Fragment-based discovery of novel pentacyclic triterpenoid derivatives as cholesteryl ester transfer protein inhibitors

Cholesteryl Ester Transfer Protein (CETP) is an important therapeutic target for the treatment of atherosclerotic cardiovascular disease. Our molecular modeling study revealed that pentacyclic triterpenoid compounds could mimic the protein-ligand interactions of the endogenous ligand cholesteryl ester (CE) by occupying its binding site. Alignment of the docking conformations of oleanolic acid (OA), ursolic acid (UA) and the crystal conformations of known CETP inhibitor Torcetrapib in the active site proposed the applicability of fragment-based drug design (FBDD) approaches in this study. Accordingly, a series of pentacyclic triterpenoid derivatives have been designed and synthesized as novel CETP inhibitors.
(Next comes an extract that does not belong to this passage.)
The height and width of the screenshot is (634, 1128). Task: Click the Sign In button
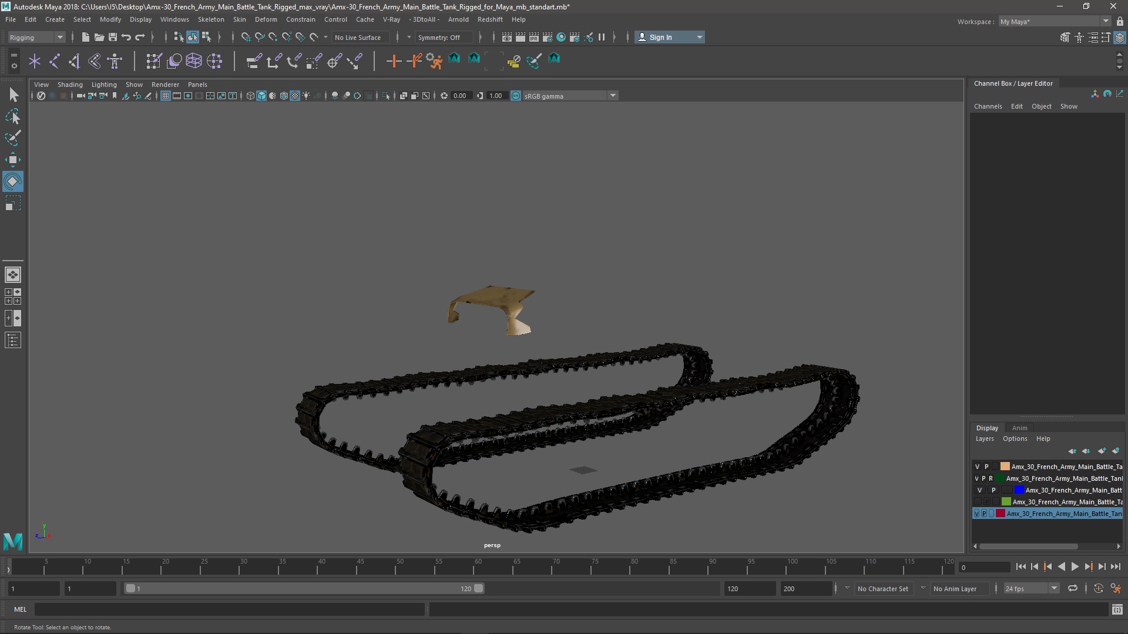click(660, 37)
The most potent compound 12e (IC50:0.28 μM) validated our strategy for molecular design. Molecular dynamics simulations illustrated that the more stable hydrogen bond interaction of the UA derivative 12e with Ser191 and stronger hydrophobic interactions with Val198, Phe463 than those of OA derivative 12b mainly led to their significantly different CETP inhibitory activity. These novel potent CETP inhibitors based on ursane-type scaffold should deserve further investigation. [Display omitted] •Linking of PTs and the active fragment provided a promising lead compound 12e.•Compound 12e took a unique CE-mimicking binding mode, different with current known CETP inhibitors.•Compound 12e with potent CETP inhibitory activity experimentally validated our molecular modeling.•Molecular dynamics simulations explained the detailed differences on CETP inhibitory activity between compound 12b and 12e.